Activity: Having found the line that contains "At what coordinates", please retype only it and every line after it up to the end of the entries, exactly as written.

Saved data entries
■ ■ ■ ■
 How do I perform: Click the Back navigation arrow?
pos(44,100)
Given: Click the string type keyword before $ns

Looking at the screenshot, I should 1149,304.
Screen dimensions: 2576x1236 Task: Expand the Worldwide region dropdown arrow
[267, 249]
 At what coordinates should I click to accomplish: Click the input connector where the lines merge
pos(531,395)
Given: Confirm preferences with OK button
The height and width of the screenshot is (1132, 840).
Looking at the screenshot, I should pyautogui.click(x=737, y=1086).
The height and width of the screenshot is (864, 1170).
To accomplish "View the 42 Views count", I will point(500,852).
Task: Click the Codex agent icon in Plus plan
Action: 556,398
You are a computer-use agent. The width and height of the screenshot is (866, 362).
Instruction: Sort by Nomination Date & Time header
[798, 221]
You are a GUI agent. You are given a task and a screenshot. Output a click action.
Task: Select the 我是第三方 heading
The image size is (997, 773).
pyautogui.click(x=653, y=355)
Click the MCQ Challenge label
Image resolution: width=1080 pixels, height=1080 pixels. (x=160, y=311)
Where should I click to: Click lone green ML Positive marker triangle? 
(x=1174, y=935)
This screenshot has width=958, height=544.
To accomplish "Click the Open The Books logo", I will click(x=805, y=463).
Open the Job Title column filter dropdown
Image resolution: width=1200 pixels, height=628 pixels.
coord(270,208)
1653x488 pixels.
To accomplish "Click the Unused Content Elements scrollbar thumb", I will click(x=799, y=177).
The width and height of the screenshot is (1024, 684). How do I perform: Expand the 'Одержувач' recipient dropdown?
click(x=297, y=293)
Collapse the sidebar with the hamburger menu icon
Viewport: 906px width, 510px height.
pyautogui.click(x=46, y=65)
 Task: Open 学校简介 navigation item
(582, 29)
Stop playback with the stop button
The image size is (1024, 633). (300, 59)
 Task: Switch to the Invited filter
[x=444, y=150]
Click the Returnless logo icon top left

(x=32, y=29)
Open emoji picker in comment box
■ ■ ■ ■
Finished task:
 At what coordinates should I click to accomplish: Click the input connector where the lines merge
pos(531,395)
Given: Confirm preferences with OK button
The height and width of the screenshot is (1132, 840).
Looking at the screenshot, I should pyautogui.click(x=737, y=1086).
The height and width of the screenshot is (864, 1170).
To accomplish "View the 42 Views count", I will point(500,852).
Task: Click the Codex agent icon in Plus plan
Action: 556,398
You are a computer-use agent. The width and height of the screenshot is (866, 362).
Instruction: Sort by Nomination Date & Time header
[798, 221]
You are a GUI agent. You are given a task and a screenshot. Output a click action.
Task: Select the 我是第三方 heading
The image size is (997, 773).
pyautogui.click(x=653, y=355)
Click the MCQ Challenge label
Image resolution: width=1080 pixels, height=1080 pixels. (x=160, y=311)
Where should I click to: Click lone green ML Positive marker triangle? 
(x=1174, y=935)
This screenshot has width=958, height=544.
To accomplish "Click the Open The Books logo", I will click(x=805, y=463).
Open the Job Title column filter dropdown
Image resolution: width=1200 pixels, height=628 pixels.
coord(270,208)
1653x488 pixels.
To accomplish "Click the Unused Content Elements scrollbar thumb", I will click(x=799, y=177).
The width and height of the screenshot is (1024, 684). How do I perform: Expand the 'Одержувач' recipient dropdown?
click(x=297, y=293)
Collapse the sidebar with the hamburger menu icon
Viewport: 906px width, 510px height.
pyautogui.click(x=46, y=65)
 Task: Open 学校简介 navigation item
(582, 29)
Stop playback with the stop button
The image size is (1024, 633). (300, 59)
 Task: Switch to the Invited filter
[x=444, y=150]
Click the Returnless logo icon top left

(x=32, y=29)
Open emoji picker in comment box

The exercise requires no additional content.